Turner did not make further replies to this commenter, apparently feeling no need to explain how Israel’s attitudes toward immigration can be squared with his indictment of the U.S.

The fact is that Jewish collective memory of the 1924 law is an important component of the hostility of American Jews to the traditional people and culture of America. When Stephen Steinlight sought to change the attitudes of American Jews to be more open to immigration restriction (because he feared Muslim immigration), he necessarily condemned the 1924 law:

[Steinlight’s] animosity toward the restrictionism of 1924-1965 shines through clearly. This ‘pause’ in immigration is perceived as a moral catastrophe. He describes it as ‘evil, xenophobic, anti-Semitic,’ ‘vilely discriminatory,’ a ‘vast moral failure,’ a ‘monstrous policy.’ Jewish interests are his only consideration, while the vast majority of pre-1965 Americans are described as a ‘thoughtless mob’ because they advocate a complete moratorium on immigration.

It seems fair to state that there is a communal Jewish memory about the period of immigration restriction as the high point of American anti-Jewish attitudes. Non-Jews have a difficult time fathoming Jewish communal memory. For strongly identified Jews, the ‘vilely discriminatory’ actions of immigration restrictionists are part of the lachrymose history of the Jewish people. Immigration restriction from 1924-1965 is in the same category as the Roman destruction of the Temple in 70 A.D., the marauding Crusaders of the Middle Ages, the horrors of the Inquisition, the evil of the Russian Czar, and the rationally incomprehensible calamity of Nazism. These events are not just images drawn from the dustbin of history. They are deeply felt images and potent motivators of contemporary behavior.
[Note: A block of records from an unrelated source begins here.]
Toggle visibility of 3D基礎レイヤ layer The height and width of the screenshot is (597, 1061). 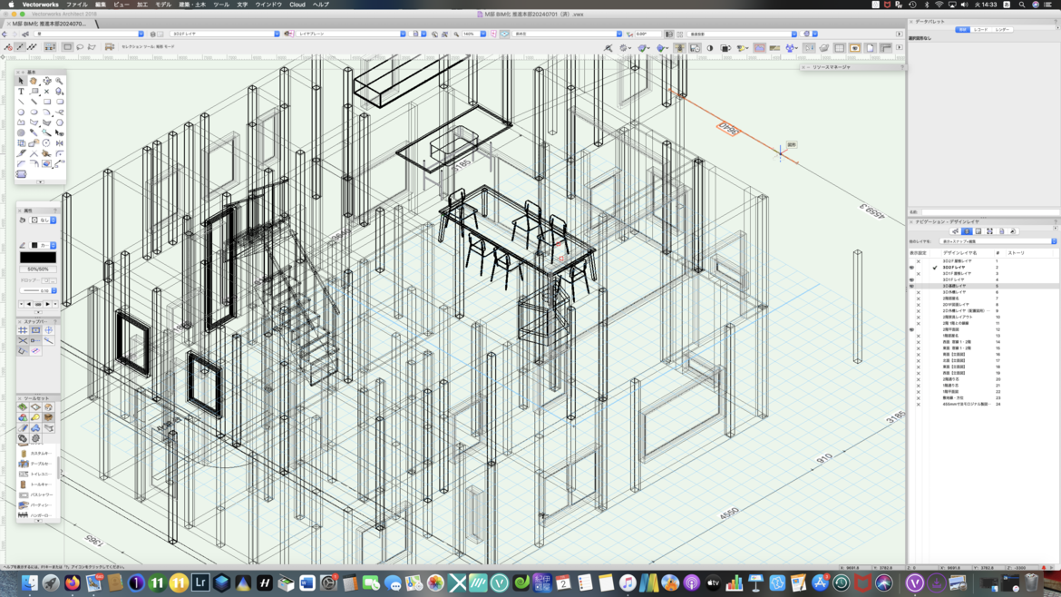click(911, 286)
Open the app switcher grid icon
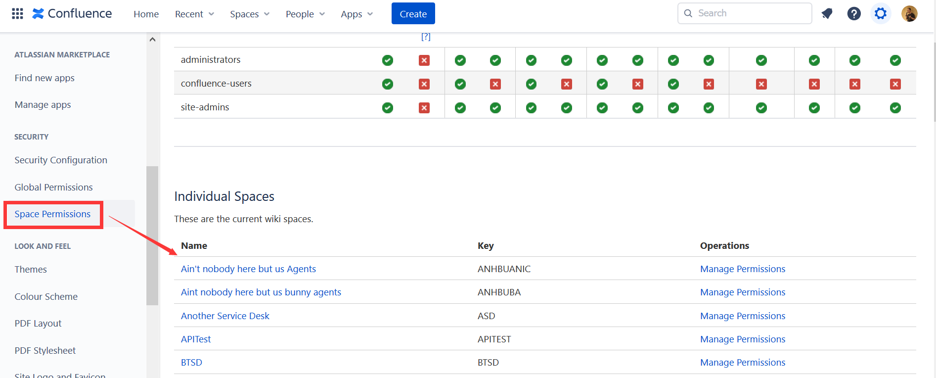 click(x=17, y=13)
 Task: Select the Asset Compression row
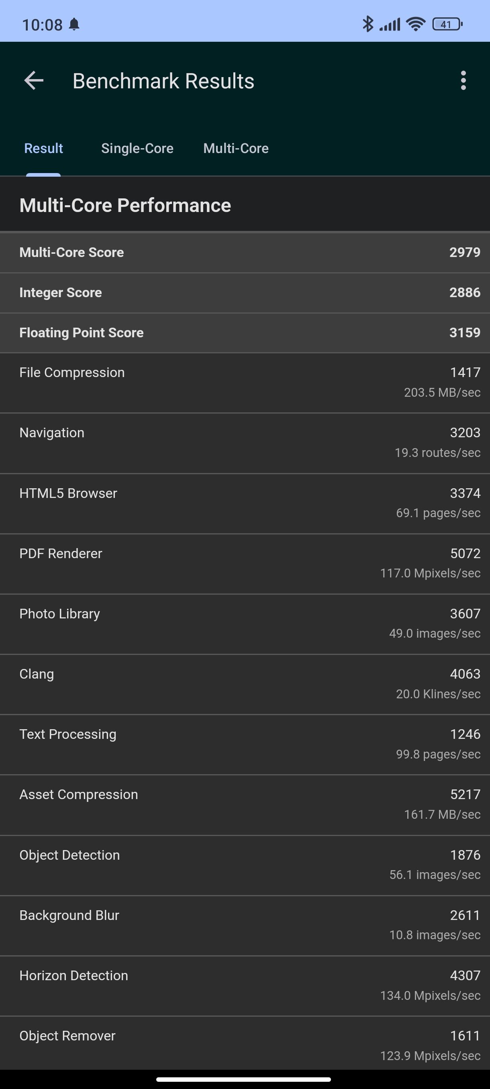tap(245, 805)
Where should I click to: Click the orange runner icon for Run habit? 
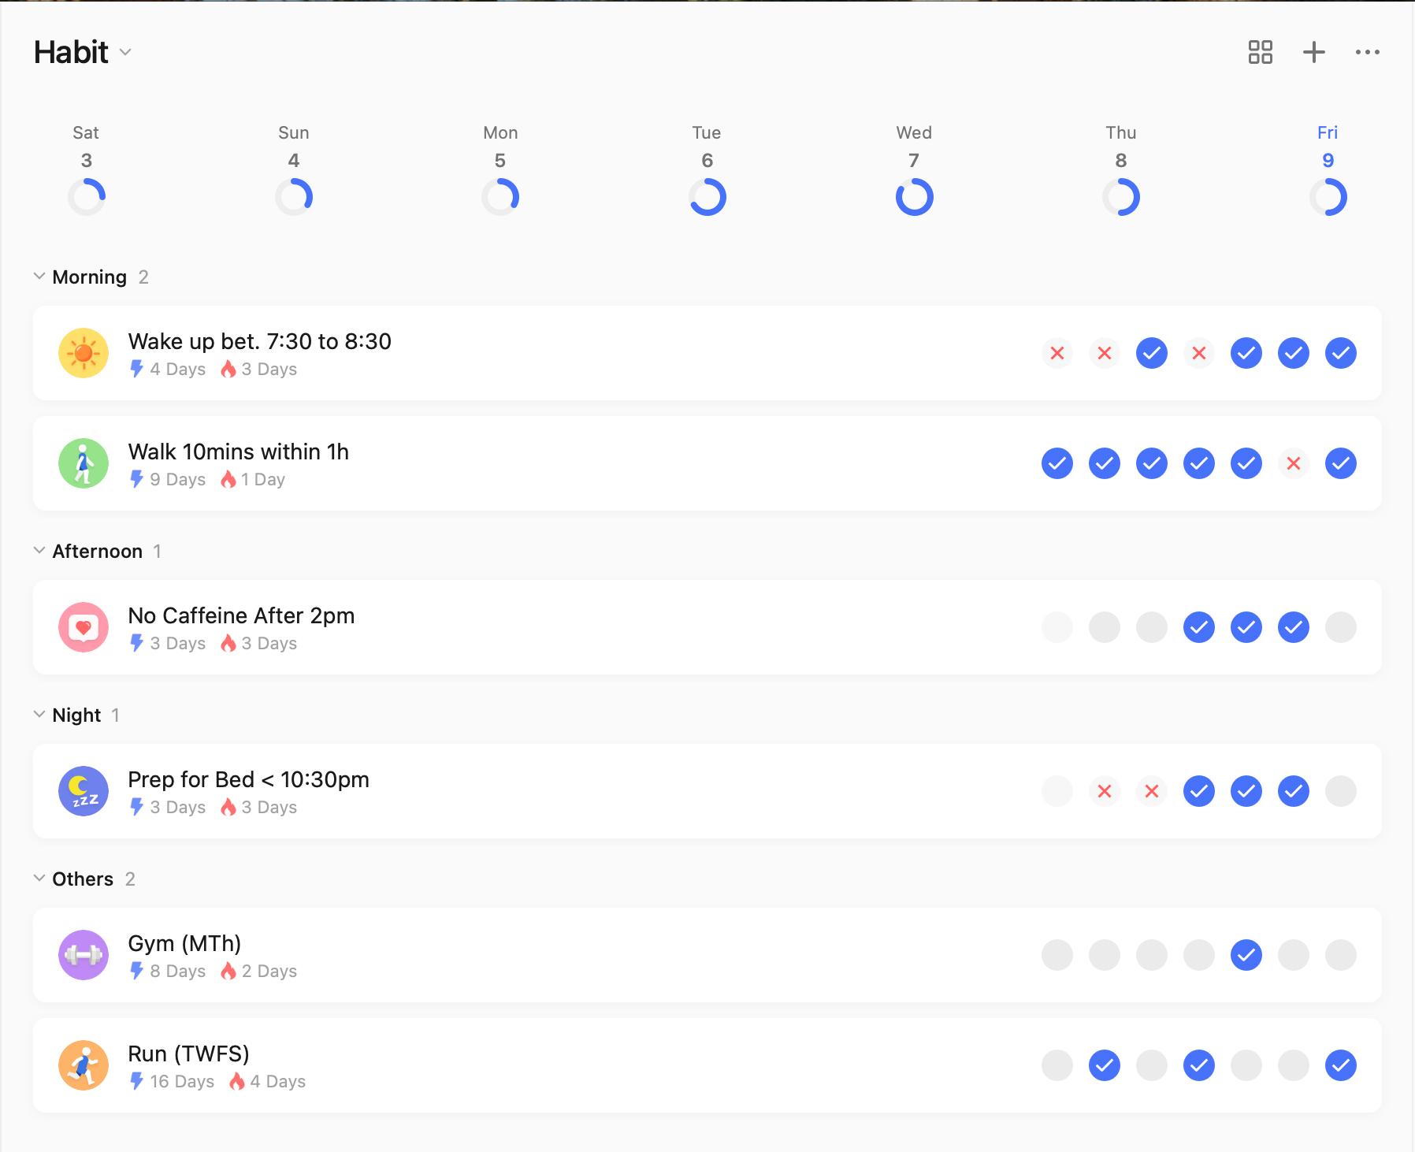click(x=84, y=1065)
As Michael Walzer (1994, 4) noted, ‘I was taught Jewish history as a long tale of exile and persecution — Holocaust history read backwards.’ From this perspective, the immigration restriction of 1924-1965 is an important part of the Holocaust because it prevented the emigration of Jews who ultimately died in the Holocaust — a point that Steinlight dwells on at length. (See here, p. 6)

And as Walter Benjamin (1968, 262) notes, ‘Hatred and [the] spirit of sacrifice … are nourished by the image of enslaved ancestors rather than that of liberated grandchildren.’

David Turner is clearly of this mindset. Again, it wouldn’t matter if there were a few Jews who felt this way and screamed out their hatred toward the people and culture of the West at the top of their lungs while alone in a closet or staring at the walls of their apartment. But these attitudes are entirely mainstream and permeate the elite media and departments of history and Jewish Studies at elite universities. They are therefore a critical component of the assault on the West being carried out via displacement-level non-White immigration in all Western countries and the destruction of cultural confidence among people of European descent throughout the West.